Fed’in faiz artırım döngüsünün ve bilanço küçülmesinin yavaş ve sınırlı olduğu bu konjonktür gelişmekte olan piyasalardaki yükselişin devam etmesi için uygun bir ortam yaratıyor. Doların zayıf ve faiz artışının düşük kaldığı mevcut ortamda enflasyon sorunu olmayan gelişmekte olan merkez bankaları (Rusya, Brezilya Güney Afrika, Hindistan, Meksika) para politikasını gevşetmeye devam edebilecek.
Para politikasındaki gevşeme ve tahvil faizlerindeki gerileme beklentisi gelişmekte olan borsalardaki yükselişin devam etmesi için uygun bir ortam yaratıyor. Ancak Türkiye bu fırsat penceresinden kısa vadede yararlanamayacak.
Bozuk dış dengesi ve yüksek enflasyonu ile Türkiye gelişmekte olan ülkelerden olumsuz ayrışıyor. Olası bir faiz indirimi Türk lirasının değer kaybını hızlandırarak şirketlerin borç dinamiklerinin bozulmasına ve enflasyonun yüksek seyretmesine neden olabilir.

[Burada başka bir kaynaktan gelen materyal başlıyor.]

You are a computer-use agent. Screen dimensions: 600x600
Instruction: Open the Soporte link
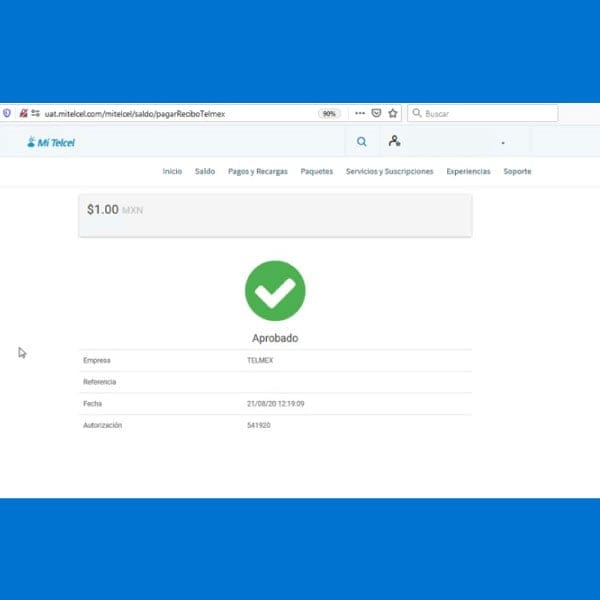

Durumun farkında olan Merkez Bankası bu nedenle Temmuz ayında faizleri indirmedi ve enflasyon görünümünde kalıcı bir iyileşme olmadıkça sıkı para politikasının sürdürüleceği sinyalini verdi. Geçmiş dönemin tersine hükümet kanadından bu konuda kamuoyunda paylaşılan sert bir eleştiri gelmedi.